## What to work on:
Go through the data and copy every line exactly, but not the images.

Stored data entries
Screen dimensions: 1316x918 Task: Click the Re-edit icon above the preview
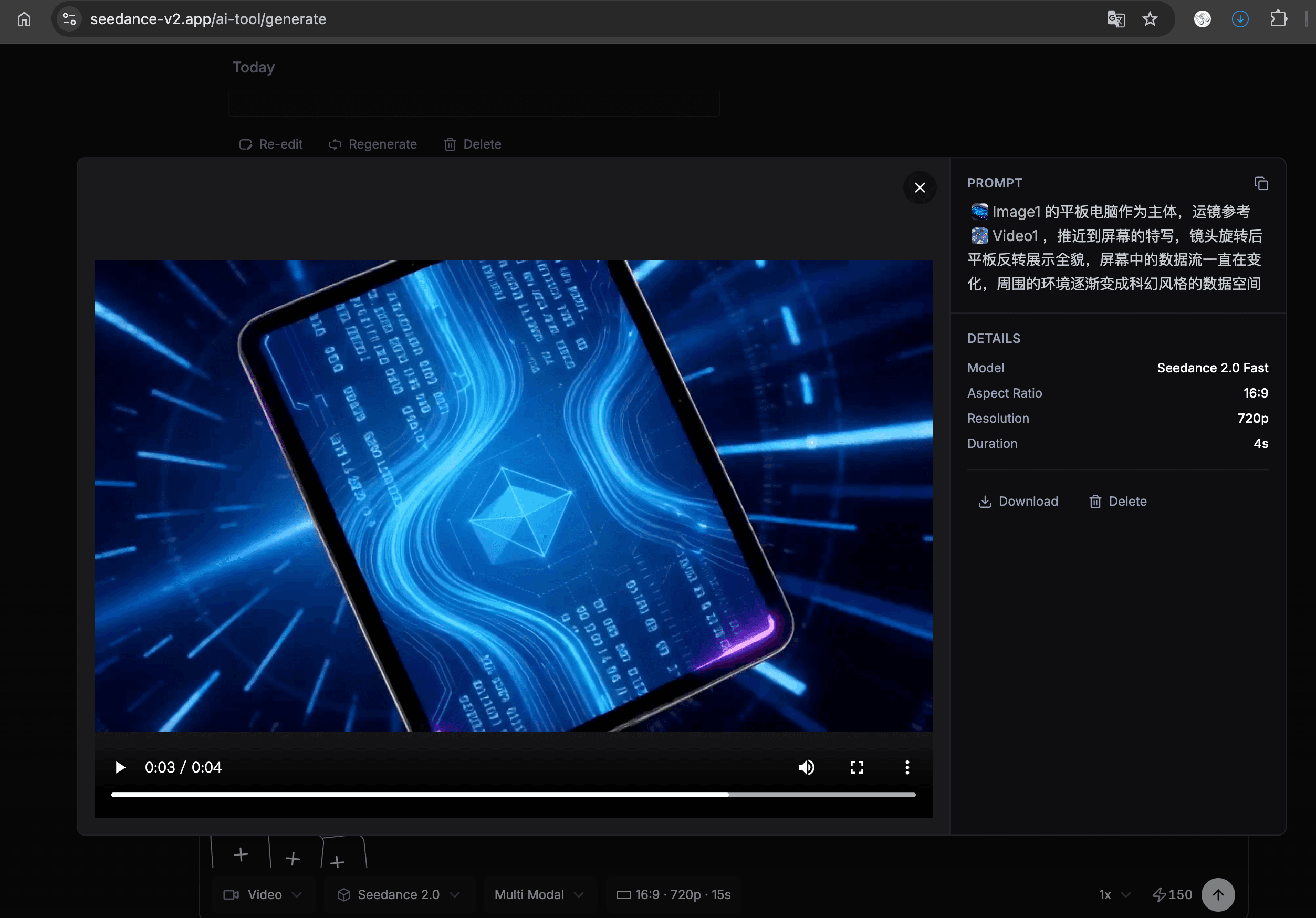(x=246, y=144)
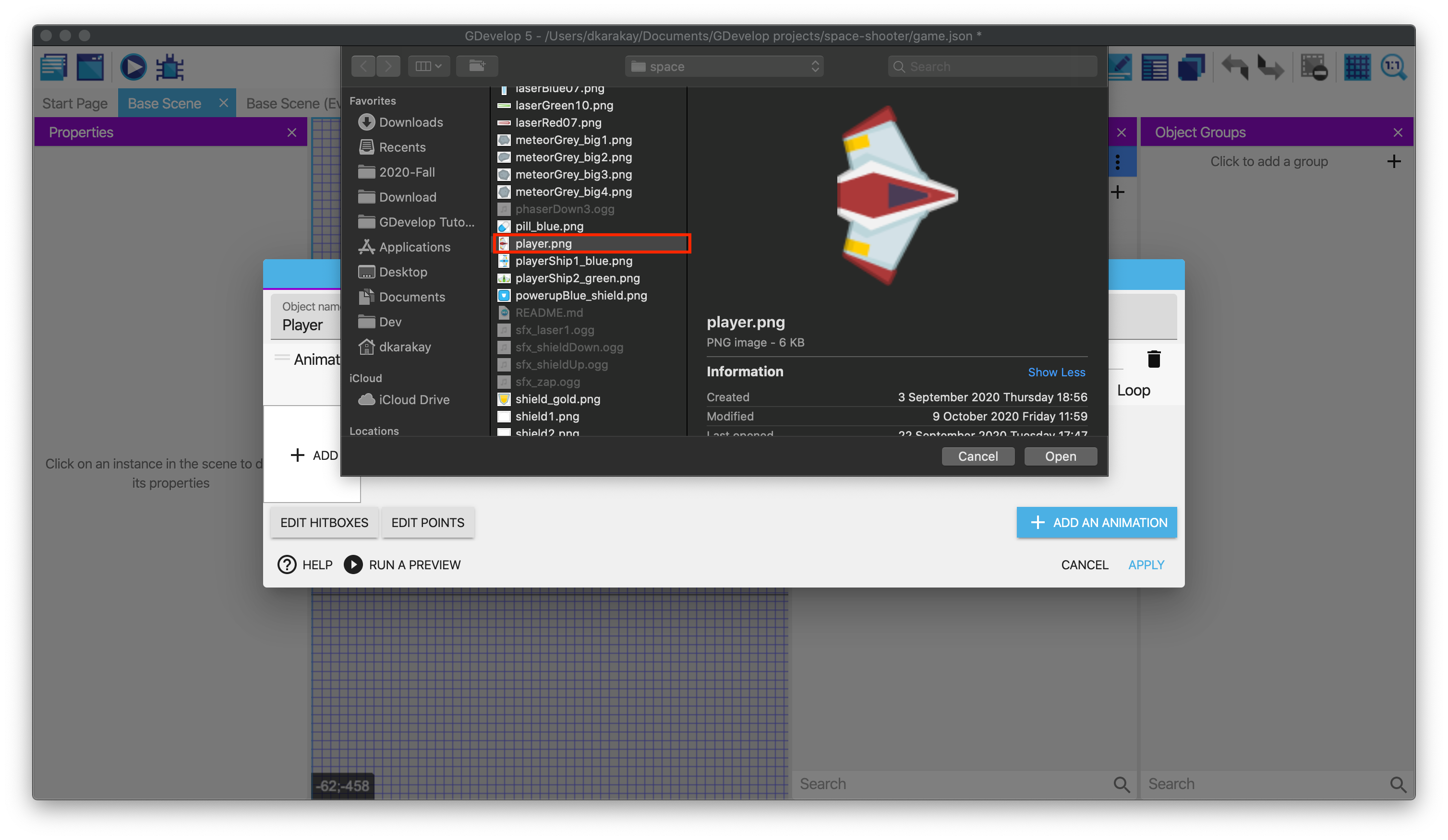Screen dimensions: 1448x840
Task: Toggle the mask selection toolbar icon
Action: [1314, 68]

## Solved problem:
Screen dimensions: 1316x918 Task: Click the Re-edit icon above the preview
(x=246, y=144)
Screen dimensions: 1448x840
Task: Toggle the mask selection toolbar icon
Action: [1314, 68]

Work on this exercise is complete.